ACTIVITIES
A: Answer these questions from the transcript:
(i) According to Commissioner Conroy, where will the original files be?
(ii) Which security file was the Inquiry furnished with?
(iii) For which years are no annual files relating to the UVF/UDA available?
B: Reproduce the transcript from "Is that absolutely" to "and might not.", replacing "original files" with "source documents" at each occurrence.

TEXT FOR ANALYSIS
I believe officials from the Department will tell us later today that it is impossible to determine what files they received, as they were not indexed. However, if the Garda could produce the copy of the covering letter, which accompanied the file, we could establish that the Department must have had a file on this matter, which is definitively lost as distinct from what I suspect the officials will say, which is they cannot determine whether they have received such a file as they have no record.

The originals are still in Garda custody. Copies of the security files and the C3 files would have gone to the Department of Justice.

Commissioner Conroy

Exactly.

Is that absolutely correct?

Commissioner Conroy

That is correct. There is no way that the Department of Justice would have got original files. That would never happen. Without a doubt, the original files will be with the Garda Síochána. If there were a court procedure afterwards we would have to have the original files.

Do you still have them?

Commissioner Conroy

Yes, we still have them. I cannot answer for what happened 30 years ago. However, today we definitely send letters with it. I am not sure where Mr. Justice Barron is coming from on that issue. He might be right and might not.

Page 12 of Mr. Justice Barron's report outlines the files that are missing from Garda headquarters. The penultimate paragraph states:

Firstly, some relevant security files that should have been retained at Garda Headquarters were missing. The Inquiry was furnished with the Monaghan security file, but not with that for Dublin. In relation to loyalist paramilitary organisations, the general file started in 1966 contains no information prior to the early 1980s. While there are annual files relating to the UVF/UDA, none are available for the years 1974 and 1975.

This looks like——

We should try to get an answer to the first part of the question.

It forms part of the same question relating to C3. Effectively the C3 file was missing. While the results of the investigation might still be in the Garda files, Mr. Justice Barron has established that much important material on this matter is now missing.

Commissioner Conroy

I will ask Det. Chief Supt. Callanan to address this issue.

Det. Chief Supt. Callanan

Thank you, Chairman. As I had indicated to the Chairman earlier, these particular files had a reference number - a low number - and they were annual files. These are some of the files that were missing. Obviously it would be imprudent of me to comment on the nature of what is contained within those files. However, based on the ones that are certainly available, there is nothing of the magnitude that one would expect to link individuals with these particular events. I do not want to be more specific than that, but the judge has seen some of those later files. They do not contain the specific type of information one would have hoped to have seen or information which would have been available at that time to assist the investigators in advancing their inquiries. Is that helpful?

It is not really because Mr. Justice Barron has identified a number of extremely relevant security files in the Department. He states that they are missing or the inquiry has not seen them. It is one thing to get a copy of the investigation report sent to the Department of Justice and for the Garda to have the original copy of that. However, according to Mr. Justice Barron, the details of all the contextual, background and security-relevant files of that period are not there. It seems that is a serious flaw in the missing files.

INFORMATION PROVIDED
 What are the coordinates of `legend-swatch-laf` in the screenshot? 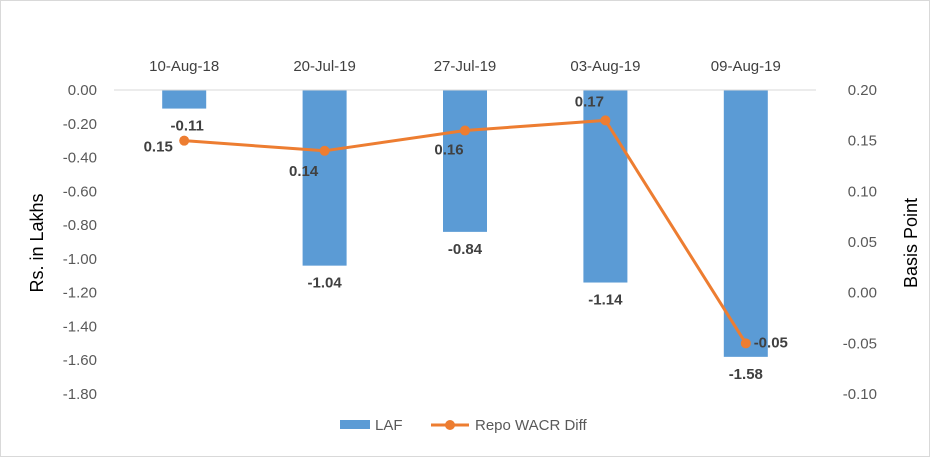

ANSWERS TO THE EXERCISE
A:
(i) With the Garda Síochána.
(ii) The Monaghan security file.
(iii) 1974 and 1975.

B:
Is that absolutely correct?

Commissioner Conroy

That is correct. There is no way that the Department of Justice would have got source documents. That would never happen. Without a doubt, the source documents will be with the Garda Síochána. If there were a court procedure afterwards we would have to have the source documents.

Do you still have them?

Commissioner Conroy

Yes, we still have them. I cannot answer for what happened 30 years ago. However, today we definitely send letters with it. I am not sure where Mr. Justice Barron is coming from on that issue. He might be right and might not.